La Cámara Nacional de Apelaciones en lo Comercial confirmó en lo sustancial la responsabilidad del Banco Galicia y Buenos Aires S.A.U. por los daños ocasionados a una pareja de propietarios que sufrió el embargo indebido de su inmueble en el marco de un juicio ejecutivo basado en documentación con firmas falsificadas. El fallo entendió que la entidad financiera debía responder tanto por los perjuicios económicos como por el daño moral provocado por la frustración de una operación inmobiliaria.
La decisión fue adoptada por la Sala C del tribunal, integrada por las juezas Matilde Ballerini y Alejandra Noemí Tevez y el juez Eduardo R. Machin, en la causa “Lucas, Mónica Elena y otro c/ Banco de Galicia y Buenos Aires SAU s/ ordinario”.
El conflicto tuvo origen en un expediente ejecutivo iniciado años atrás por la entidad bancaria contra la firma El Chucaro S.R.L., a partir de un supuesto saldo deudor de cuenta corriente. En ese proceso, el banco también demandó a particulares que habrían firmado un documento de “garantía global” como fiadores de la operación.

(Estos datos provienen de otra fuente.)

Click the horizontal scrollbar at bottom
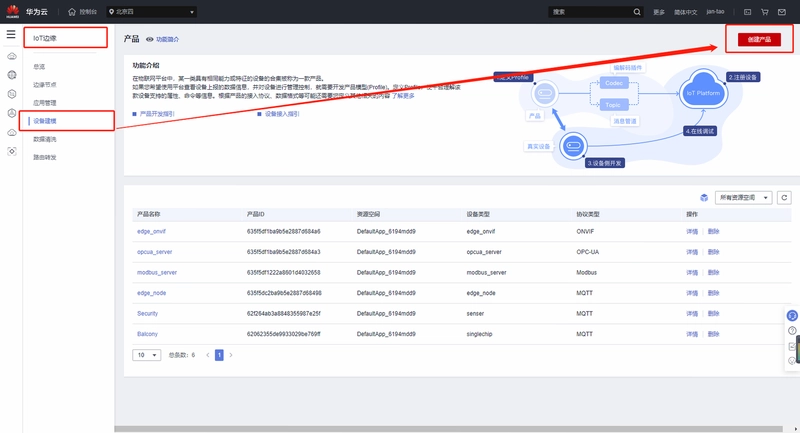The height and width of the screenshot is (433, 800). point(448,429)
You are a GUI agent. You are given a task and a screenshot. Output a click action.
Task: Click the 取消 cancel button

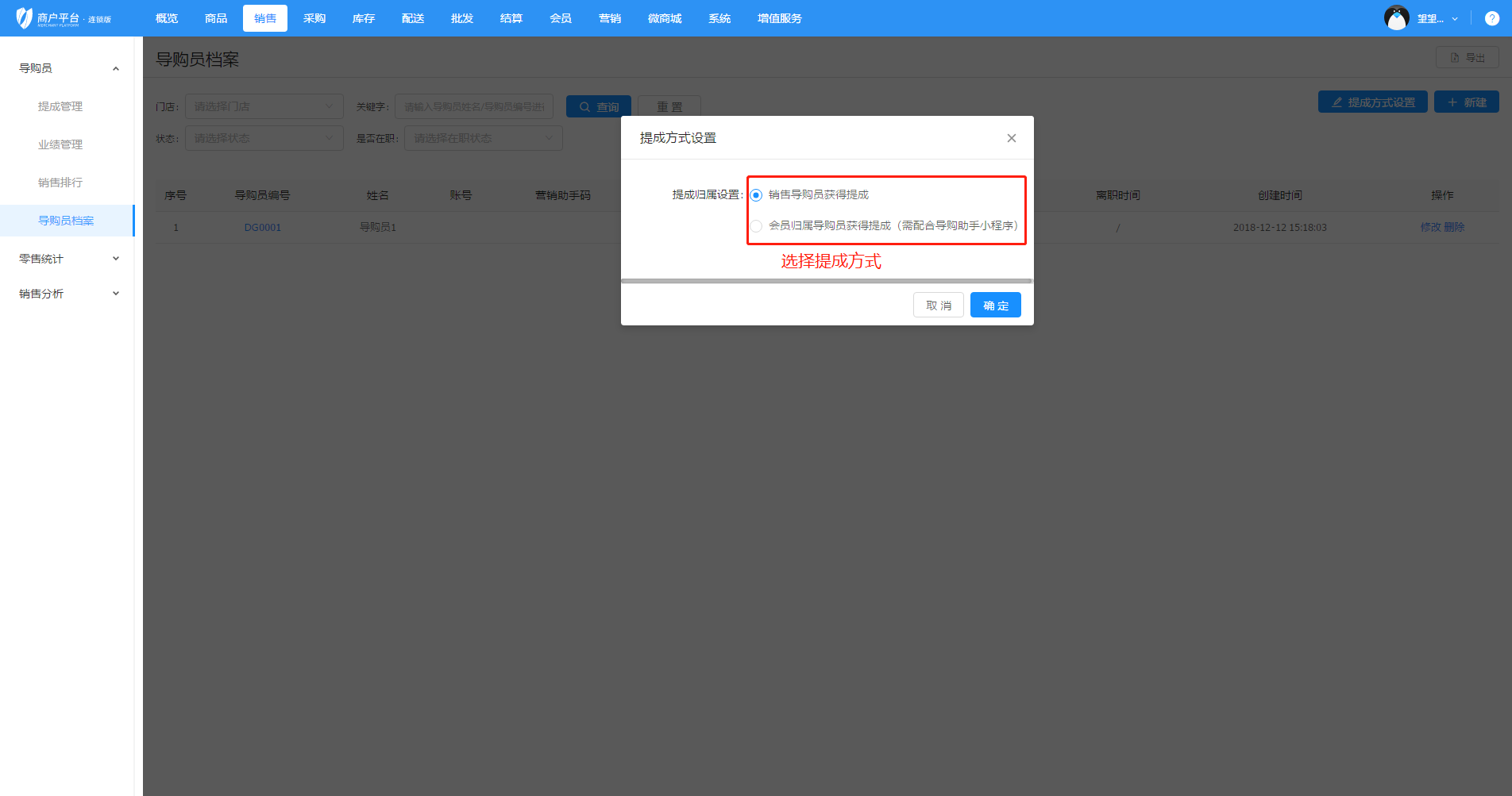click(x=938, y=306)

Sobre la base de esa documentación, el tribunal ordenó un embargo preventivo sobre un inmueble perteneciente a los actores. Sin embargo, el curso posterior de la causa reveló graves irregularidades.
A raíz de un incidente de nulidad promovido dentro del juicio ejecutivo, se ordenó una pericia caligráfica que concluyó que la firma atribuida a uno de los supuestos garantes no era auténtica. Como consecuencia, la Justicia dejó sin efecto la sentencia ejecutiva y rechazó la ejecución impulsada por el banco.

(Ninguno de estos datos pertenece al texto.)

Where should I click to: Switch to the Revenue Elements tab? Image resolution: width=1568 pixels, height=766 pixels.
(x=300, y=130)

Posteriormente, otra acción judicial confirmó que tampoco correspondía al actor la firma inserta en el documento utilizado por la entidad financiera.
Mientras el embargo permanecía vigente, los propietarios habían iniciado gestiones concretas para vender el inmueble. Según quedó acreditado durante el proceso, otorgaron autorización a una martillera, recibieron una reserva de compra y avanzaron en las negociaciones con un potencial comprador.
Sin embargo, cuando se solicitó el informe de dominio necesario para concretar la operación, apareció el embargo trabado por el banco. Esa situación frustró la venta y obligó a los propietarios a devolver la seña doblada al comprador, además de afrontar el pago de la comisión inmobiliaria.
Frente a esos hechos, los damnificados promovieron una demanda por daños y perjuicios contra la entidad bancaria.
La Cámara entendió que el banco no cuestionó la ilegitimidad del embargo ni los gastos afrontados por los actores, y sostuvo que la defensa planteada por la entidad constituía apenas una formalidad insuficiente para eximirse de responsabilidad.
Los magistrados remarcaron que el perjuicio sufrido excedió ampliamente una simple molestia administrativa. En particular, señalaron que el embargo indebido afectó de manera directa el patrimonio de los propietarios y alteró una operación inmobiliaria concreta que se encontraba avanzada.
Además del impacto económico, el tribunal reconoció la existencia de daño moral. La sentencia destacó que los actores padecieron una situación de incertidumbre y afectación personal derivada de una medida cautelar basada en documentación falsa y promovida por la propia entidad financiera.
El fallo volvió a poner el foco sobre la responsabilidad de las entidades bancarias en los procesos ejecutivos y sobre la necesidad de verificar adecuadamente la autenticidad de los documentos utilizados antes de promover medidas cautelares que puedan afectar derechos patrimoniales de terceros.